1. The sports or athletics involve regular or scheduled practice and/or games; or

2. The activity is performed in a professional capacity or for any wage, reward, or profit; or

3. Expenses arise directly or indirectly from anything mentioned in the General Exclusions; or

4. Any of the excluded items listed below:

TERRORISM

YOU ARE COVERED:

1. Eligible Medical Expenses for treatment of injuries and illnesses resulting from an Act of Terrorism, up to the limit set forth in the Schedule of Benefits and Limits, provided all of the following conditions are met.

YOU ARE NOT COVERED unless you fulfill the following conditions:

1. The injury or illness does not result from the use of any biological, chemical, cyber, radioactive or nuclear agent, material, device or weapon;

2. You have no direct or indirect involvement in the Act of Terrorism;

3. The Act of Terrorism is not in a country or location where the U.S. Department of State has issued a level 3 or level 4 travel advisory that has been in effect within the 6 months immediately prior to your date of arrival; and

4. You have not failed to depart a country or location within 10 days following the date a level 3 or level 4 travel advisory for that country or location is issued by the United States government.

YOU ARE NOT COVERED IF:

1. Loss, damage, cost or expense directly or indirectly caused by, resulting from or in connection with any ofthe following regardless of any other cause or event contributing concurrently or in any other sequence to the loss, damage, cost or expense:

a. War, invasion, acts of foreign enemies, hostilities or warlike operations (whether war be declared or not), civil war, rebellion, revolution, insurrection, civil commotion assuming the proportions of or amounting to an uprising, military or usurped power;

b. The use of any biological, chemical, cyber, radioactive or nuclear agent, material, device or weapon; however, this exclusion shall not apply where you are exposed to nuclear radioactive and/or radioactive material for the purpose of medical treatment;

c.
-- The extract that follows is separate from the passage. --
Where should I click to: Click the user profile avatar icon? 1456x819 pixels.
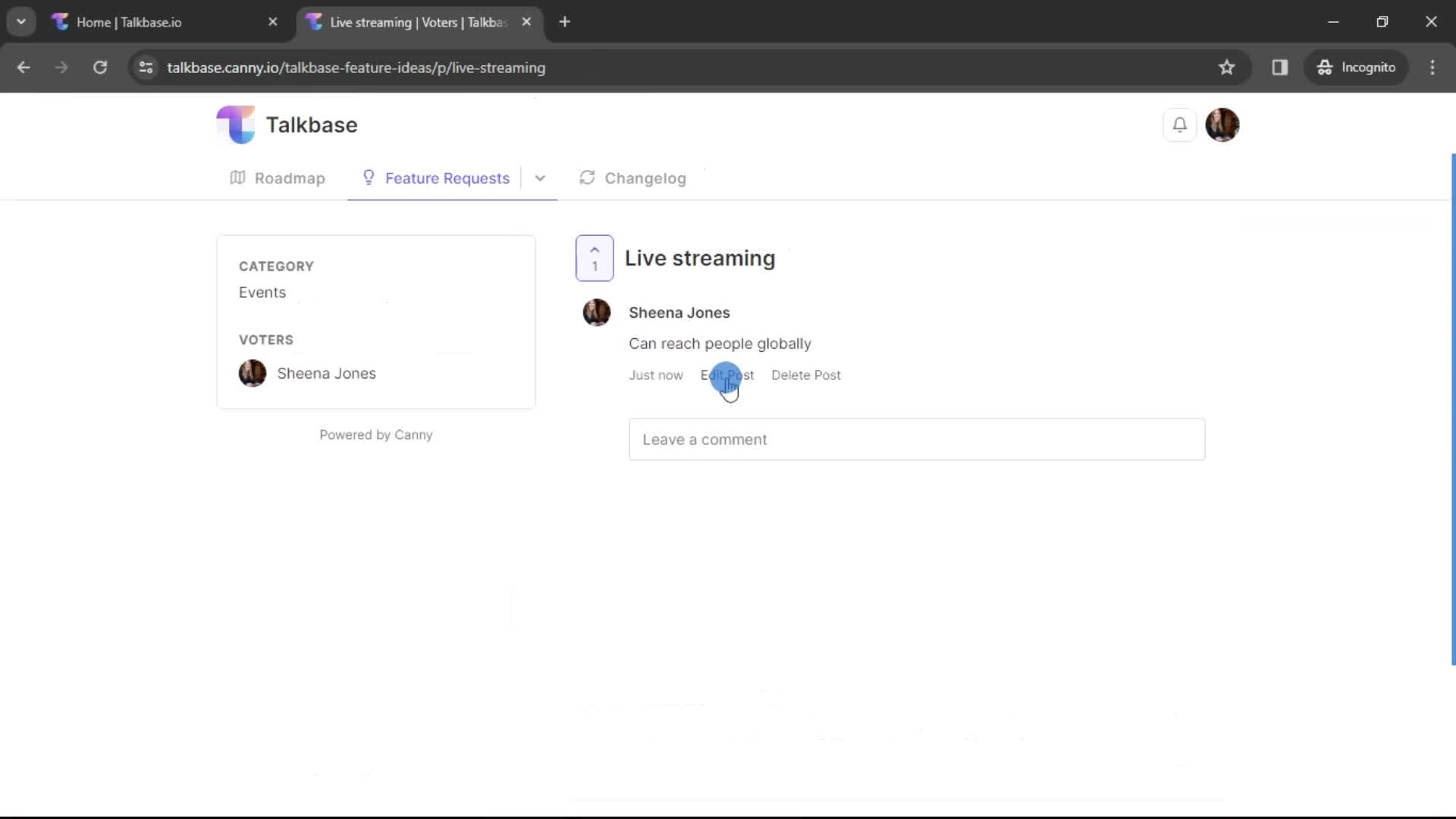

Any Act of Terrorism, not specifically covered above;

d. Coverage for loss, damage, cost or expense of whatsoever nature directly or indirectly caused by, resulting from or in connection with any action taken in controlling, preventing, suppressing or in any way relating to (a), (b) or (c) above; and

e. Expenses arise directly or indirectly from anything mentioned in the General Exclusions.

For the purpose of this insurance, an “Act of Terrorism” means an act, including but not limited to, the use of force or violence and/or the threat thereof, of any person or group(s) of persons, whether acting alone or on behalf of or in connection with any organization(s) or government(s) committed for political, religious, ideological or similar purposes including the intention to influence any government and/or to put the public, or any section of the public, in fear.

If  we allege that by reason of this exclusion, any loss, damage, cost or expense is not covered by this insurance, the burden of proving the contrary shall be upon you.

In the event any portion of this exclusion is found to be invalid or unenforceable, the remainder shall remain in full force and effect.

Cyber means the use or operations, as a means for inflicting harm, of any computer, computer software program, malicious code, computer virus or process or any other electronic system.